Она взяла кубок с орджем. Эрвин попытался помешать ей, но не смог: всякое омерзительное зрелище обладает особою силой — сложно наблюдать его, но еще сложнее оторваться.
Мими продолжала:
— Я од-на, слышите? Мать, отец, Адр-риан… все ум-мерли, кого я любила… К-как мне справляться? Ради к-кого?.. А этот… — она ткнула пальцем через плечо, куда-то в сторону Эрвина, — у него все: семья, сестра, альт… люб-овницы, хоть отбавляй… Еще смеет поучать меня: что я нат-ворила? Попробовал бы на моем…
Ее вновь замутило, она зажала рот рукой и прервала монолог.
Эрвин опомнился:
— Холодная тьма! Нужно делать что-нибудь.
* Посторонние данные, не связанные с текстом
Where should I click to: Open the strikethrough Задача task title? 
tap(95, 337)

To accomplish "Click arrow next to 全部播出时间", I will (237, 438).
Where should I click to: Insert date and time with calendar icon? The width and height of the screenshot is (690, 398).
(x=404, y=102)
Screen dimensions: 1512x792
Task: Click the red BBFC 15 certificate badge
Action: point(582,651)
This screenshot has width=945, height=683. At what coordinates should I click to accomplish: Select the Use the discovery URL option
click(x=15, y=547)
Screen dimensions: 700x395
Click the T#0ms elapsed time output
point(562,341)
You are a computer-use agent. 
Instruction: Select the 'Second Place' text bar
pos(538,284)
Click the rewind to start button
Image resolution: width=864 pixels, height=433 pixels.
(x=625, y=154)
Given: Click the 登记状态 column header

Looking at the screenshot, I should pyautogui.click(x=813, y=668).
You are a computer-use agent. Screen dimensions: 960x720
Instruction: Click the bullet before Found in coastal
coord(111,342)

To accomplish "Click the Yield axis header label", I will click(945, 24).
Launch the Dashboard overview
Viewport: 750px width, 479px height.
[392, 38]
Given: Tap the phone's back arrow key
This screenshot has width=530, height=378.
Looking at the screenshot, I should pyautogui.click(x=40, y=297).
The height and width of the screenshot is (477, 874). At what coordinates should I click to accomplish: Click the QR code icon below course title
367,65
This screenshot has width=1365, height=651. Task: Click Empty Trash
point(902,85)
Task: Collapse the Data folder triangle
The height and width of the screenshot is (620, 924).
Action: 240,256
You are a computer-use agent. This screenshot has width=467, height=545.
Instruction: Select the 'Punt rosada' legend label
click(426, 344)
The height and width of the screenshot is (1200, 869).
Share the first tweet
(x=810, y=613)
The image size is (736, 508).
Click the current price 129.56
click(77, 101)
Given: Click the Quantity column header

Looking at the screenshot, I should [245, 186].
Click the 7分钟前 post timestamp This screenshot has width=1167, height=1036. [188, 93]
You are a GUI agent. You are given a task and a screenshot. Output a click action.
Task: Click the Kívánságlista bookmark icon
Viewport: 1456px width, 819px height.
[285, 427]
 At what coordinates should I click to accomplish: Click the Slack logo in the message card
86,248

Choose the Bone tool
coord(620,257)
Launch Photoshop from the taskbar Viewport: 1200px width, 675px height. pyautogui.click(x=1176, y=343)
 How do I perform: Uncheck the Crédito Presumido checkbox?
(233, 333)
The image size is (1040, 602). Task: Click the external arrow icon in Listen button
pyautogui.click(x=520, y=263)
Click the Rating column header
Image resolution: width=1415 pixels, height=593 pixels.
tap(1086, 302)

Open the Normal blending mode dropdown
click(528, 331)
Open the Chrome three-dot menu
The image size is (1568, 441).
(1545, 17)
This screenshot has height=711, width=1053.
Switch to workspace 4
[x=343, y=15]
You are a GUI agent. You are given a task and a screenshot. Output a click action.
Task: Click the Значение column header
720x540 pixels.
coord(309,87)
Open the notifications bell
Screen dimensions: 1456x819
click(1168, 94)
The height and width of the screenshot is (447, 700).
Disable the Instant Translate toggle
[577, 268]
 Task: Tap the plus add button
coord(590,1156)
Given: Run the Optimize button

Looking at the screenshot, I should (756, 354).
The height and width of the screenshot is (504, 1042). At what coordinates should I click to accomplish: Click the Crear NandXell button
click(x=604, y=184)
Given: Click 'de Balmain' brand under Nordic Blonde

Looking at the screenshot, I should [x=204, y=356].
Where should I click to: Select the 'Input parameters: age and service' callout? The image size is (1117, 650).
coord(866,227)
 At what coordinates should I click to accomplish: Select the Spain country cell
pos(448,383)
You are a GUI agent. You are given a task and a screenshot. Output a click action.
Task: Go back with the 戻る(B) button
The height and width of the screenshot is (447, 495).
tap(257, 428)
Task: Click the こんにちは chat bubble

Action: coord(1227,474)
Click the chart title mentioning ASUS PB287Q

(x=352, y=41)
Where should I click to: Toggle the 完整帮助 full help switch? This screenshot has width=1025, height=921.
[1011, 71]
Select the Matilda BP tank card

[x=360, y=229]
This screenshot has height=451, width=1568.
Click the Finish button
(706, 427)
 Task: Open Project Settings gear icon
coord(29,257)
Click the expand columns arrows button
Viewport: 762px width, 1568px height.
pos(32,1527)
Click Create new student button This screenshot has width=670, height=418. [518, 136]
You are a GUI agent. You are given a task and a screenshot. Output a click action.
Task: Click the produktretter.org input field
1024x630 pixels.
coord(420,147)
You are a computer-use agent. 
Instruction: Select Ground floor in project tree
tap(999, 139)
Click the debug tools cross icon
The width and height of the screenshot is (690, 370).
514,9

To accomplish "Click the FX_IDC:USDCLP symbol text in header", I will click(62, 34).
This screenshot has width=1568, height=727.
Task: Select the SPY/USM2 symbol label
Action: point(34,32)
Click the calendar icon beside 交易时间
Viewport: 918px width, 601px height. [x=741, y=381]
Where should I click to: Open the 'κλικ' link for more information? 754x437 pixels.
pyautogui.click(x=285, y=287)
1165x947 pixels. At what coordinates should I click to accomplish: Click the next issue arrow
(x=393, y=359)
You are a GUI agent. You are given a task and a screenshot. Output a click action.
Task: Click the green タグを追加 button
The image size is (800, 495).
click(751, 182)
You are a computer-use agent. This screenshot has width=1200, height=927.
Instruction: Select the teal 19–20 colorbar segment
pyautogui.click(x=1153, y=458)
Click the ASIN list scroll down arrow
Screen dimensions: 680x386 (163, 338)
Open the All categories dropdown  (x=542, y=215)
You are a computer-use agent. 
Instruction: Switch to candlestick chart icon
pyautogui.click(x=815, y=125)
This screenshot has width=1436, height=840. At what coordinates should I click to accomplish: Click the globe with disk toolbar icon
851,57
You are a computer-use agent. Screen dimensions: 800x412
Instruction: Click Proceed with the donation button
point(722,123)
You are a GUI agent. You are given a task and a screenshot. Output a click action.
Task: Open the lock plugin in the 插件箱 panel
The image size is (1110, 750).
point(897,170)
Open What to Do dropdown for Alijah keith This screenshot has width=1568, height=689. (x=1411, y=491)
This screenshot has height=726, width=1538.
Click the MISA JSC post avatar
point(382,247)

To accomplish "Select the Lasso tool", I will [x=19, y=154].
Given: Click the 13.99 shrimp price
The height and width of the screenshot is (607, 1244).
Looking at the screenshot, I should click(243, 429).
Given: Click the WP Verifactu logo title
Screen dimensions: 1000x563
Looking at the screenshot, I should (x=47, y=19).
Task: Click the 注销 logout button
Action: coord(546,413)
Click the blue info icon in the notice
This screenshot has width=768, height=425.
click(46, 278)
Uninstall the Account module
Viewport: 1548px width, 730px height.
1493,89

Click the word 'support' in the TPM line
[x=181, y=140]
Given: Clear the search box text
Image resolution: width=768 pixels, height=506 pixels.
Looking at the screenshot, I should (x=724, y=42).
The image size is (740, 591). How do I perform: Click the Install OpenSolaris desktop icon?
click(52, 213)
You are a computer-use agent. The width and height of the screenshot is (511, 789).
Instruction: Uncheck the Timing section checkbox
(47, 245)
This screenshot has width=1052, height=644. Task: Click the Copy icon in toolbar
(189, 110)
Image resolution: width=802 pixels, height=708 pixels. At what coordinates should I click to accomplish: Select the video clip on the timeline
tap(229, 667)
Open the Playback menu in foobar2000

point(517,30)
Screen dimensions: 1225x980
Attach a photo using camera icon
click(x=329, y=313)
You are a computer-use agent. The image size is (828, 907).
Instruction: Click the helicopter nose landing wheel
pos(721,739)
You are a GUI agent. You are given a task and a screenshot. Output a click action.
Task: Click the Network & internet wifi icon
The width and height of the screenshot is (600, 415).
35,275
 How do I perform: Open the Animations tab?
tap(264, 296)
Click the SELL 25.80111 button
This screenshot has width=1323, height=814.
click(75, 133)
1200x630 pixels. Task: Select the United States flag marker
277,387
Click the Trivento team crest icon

— Потому мы и позвали вас, милорд, — развела руками леди Тальмир. — Не в наших силах отменить Палату.
— Не в моих тоже! Проклятье, проклятье!
Мими склонилась к тазу, качнулась от головокружения, шлепнулась на ковер. Капитан кинулся поднять ее, владычица всхлипнула:
— Нет! Все кружиться. Хочу тут, сидеть… Буду держаться за пол…
Эрвин выругался и дважды хлопнул в ладоши.
В спальню влетел кайр Джемис. В отличие от сюзерена, он понял ситуацию с первого взгляда, кивнул с выражением: «Ого!»
— Нужен экстренный военный совет, — объявил Эрвин. — Кто знает средства, чтобы протрезветь?
— Черный хлеб и чай с дубовыми листьями, — сказал Шаттэрхенд.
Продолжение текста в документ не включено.